(Dataset items)
----

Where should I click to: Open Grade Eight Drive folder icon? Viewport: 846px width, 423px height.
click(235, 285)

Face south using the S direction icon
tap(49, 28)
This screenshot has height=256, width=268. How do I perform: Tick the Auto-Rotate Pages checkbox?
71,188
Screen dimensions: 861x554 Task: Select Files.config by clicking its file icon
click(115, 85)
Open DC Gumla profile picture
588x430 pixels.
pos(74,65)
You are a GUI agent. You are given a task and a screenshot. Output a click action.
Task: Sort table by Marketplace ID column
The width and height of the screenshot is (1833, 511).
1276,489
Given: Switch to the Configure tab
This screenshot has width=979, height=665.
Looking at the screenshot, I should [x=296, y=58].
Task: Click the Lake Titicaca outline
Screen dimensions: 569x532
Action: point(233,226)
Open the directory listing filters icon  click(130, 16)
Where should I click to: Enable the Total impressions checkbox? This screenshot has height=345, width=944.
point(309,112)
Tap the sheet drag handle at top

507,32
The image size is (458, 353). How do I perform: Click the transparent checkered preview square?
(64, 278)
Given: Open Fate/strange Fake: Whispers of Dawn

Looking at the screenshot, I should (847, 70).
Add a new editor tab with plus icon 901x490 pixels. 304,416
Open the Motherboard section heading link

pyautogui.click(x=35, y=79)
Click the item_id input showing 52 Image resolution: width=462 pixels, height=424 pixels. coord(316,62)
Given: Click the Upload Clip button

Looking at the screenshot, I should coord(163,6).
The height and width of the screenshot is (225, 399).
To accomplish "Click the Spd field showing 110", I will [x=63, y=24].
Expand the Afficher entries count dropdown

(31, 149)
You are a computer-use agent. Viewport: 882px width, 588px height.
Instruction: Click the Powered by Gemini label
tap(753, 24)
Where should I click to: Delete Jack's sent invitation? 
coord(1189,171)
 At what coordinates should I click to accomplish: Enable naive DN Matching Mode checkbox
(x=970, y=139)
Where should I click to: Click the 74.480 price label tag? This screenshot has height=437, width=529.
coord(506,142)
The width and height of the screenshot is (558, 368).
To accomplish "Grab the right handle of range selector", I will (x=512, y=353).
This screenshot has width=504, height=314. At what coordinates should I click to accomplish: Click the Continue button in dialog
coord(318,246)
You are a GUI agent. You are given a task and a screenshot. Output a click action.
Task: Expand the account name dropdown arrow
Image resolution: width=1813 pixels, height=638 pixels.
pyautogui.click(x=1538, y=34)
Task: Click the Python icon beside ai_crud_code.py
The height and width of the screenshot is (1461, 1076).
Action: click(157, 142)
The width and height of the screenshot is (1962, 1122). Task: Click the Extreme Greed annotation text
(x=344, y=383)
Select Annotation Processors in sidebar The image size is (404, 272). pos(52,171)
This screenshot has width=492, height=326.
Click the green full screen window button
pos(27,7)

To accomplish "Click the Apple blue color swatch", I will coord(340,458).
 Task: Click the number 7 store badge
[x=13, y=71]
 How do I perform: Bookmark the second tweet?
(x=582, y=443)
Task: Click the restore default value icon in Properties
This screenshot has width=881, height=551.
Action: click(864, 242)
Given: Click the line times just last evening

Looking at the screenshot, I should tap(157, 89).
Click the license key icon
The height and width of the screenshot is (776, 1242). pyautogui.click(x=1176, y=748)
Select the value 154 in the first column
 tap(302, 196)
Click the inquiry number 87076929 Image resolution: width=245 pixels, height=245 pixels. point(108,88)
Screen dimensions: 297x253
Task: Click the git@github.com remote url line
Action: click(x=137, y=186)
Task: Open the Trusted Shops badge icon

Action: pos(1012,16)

----

## [WORK TO COMPLETE]
Start at the first line and transcribe the data exactly through the last.

## [SOLUTION TO THE PROBLEM]
Where should I click to: Open Grade Eight Drive folder icon? Viewport: 846px width, 423px height.
click(235, 285)

Face south using the S direction icon
tap(49, 28)
This screenshot has height=256, width=268. How do I perform: Tick the Auto-Rotate Pages checkbox?
71,188
Screen dimensions: 861x554 Task: Select Files.config by clicking its file icon
click(115, 85)
Open DC Gumla profile picture
588x430 pixels.
pos(74,65)
You are a GUI agent. You are given a task and a screenshot. Output a click action.
Task: Sort table by Marketplace ID column
The width and height of the screenshot is (1833, 511).
1276,489
Given: Switch to the Configure tab
This screenshot has width=979, height=665.
Looking at the screenshot, I should [x=296, y=58].
Task: Click the Lake Titicaca outline
Screen dimensions: 569x532
Action: point(233,226)
Open the directory listing filters icon  click(130, 16)
Where should I click to: Enable the Total impressions checkbox? This screenshot has height=345, width=944.
point(309,112)
Tap the sheet drag handle at top

507,32
The image size is (458, 353). How do I perform: Click the transparent checkered preview square?
(64, 278)
Given: Open Fate/strange Fake: Whispers of Dawn

Looking at the screenshot, I should (847, 70).
Add a new editor tab with plus icon 901x490 pixels. 304,416
Open the Motherboard section heading link

pyautogui.click(x=35, y=79)
Click the item_id input showing 52 Image resolution: width=462 pixels, height=424 pixels. coord(316,62)
Given: Click the Upload Clip button

Looking at the screenshot, I should coord(163,6).
The height and width of the screenshot is (225, 399).
To accomplish "Click the Spd field showing 110", I will [x=63, y=24].
Expand the Afficher entries count dropdown

(31, 149)
You are a computer-use agent. Viewport: 882px width, 588px height.
Instruction: Click the Powered by Gemini label
tap(753, 24)
Where should I click to: Delete Jack's sent invitation? 
coord(1189,171)
 At what coordinates should I click to accomplish: Enable naive DN Matching Mode checkbox
(x=970, y=139)
Where should I click to: Click the 74.480 price label tag? This screenshot has height=437, width=529.
coord(506,142)
The width and height of the screenshot is (558, 368).
To accomplish "Grab the right handle of range selector", I will (x=512, y=353).
This screenshot has width=504, height=314. At what coordinates should I click to accomplish: Click the Continue button in dialog
coord(318,246)
You are a GUI agent. You are given a task and a screenshot. Output a click action.
Task: Expand the account name dropdown arrow
Image resolution: width=1813 pixels, height=638 pixels.
pyautogui.click(x=1538, y=34)
Task: Click the Python icon beside ai_crud_code.py
The height and width of the screenshot is (1461, 1076).
Action: click(157, 142)
The width and height of the screenshot is (1962, 1122). Task: Click the Extreme Greed annotation text
(x=344, y=383)
Select Annotation Processors in sidebar The image size is (404, 272). pos(52,171)
This screenshot has width=492, height=326.
Click the green full screen window button
pos(27,7)

To accomplish "Click the Apple blue color swatch", I will coord(340,458).
 Task: Click the number 7 store badge
[x=13, y=71]
 How do I perform: Bookmark the second tweet?
(x=582, y=443)
Task: Click the restore default value icon in Properties
This screenshot has width=881, height=551.
Action: click(864, 242)
Given: Click the line times just last evening

Looking at the screenshot, I should tap(157, 89).
Click the license key icon
The height and width of the screenshot is (776, 1242). pyautogui.click(x=1176, y=748)
Select the value 154 in the first column
 tap(302, 196)
Click the inquiry number 87076929 Image resolution: width=245 pixels, height=245 pixels. point(108,88)
Screen dimensions: 297x253
Task: Click the git@github.com remote url line
Action: click(x=137, y=186)
Task: Open the Trusted Shops badge icon

Action: pos(1012,16)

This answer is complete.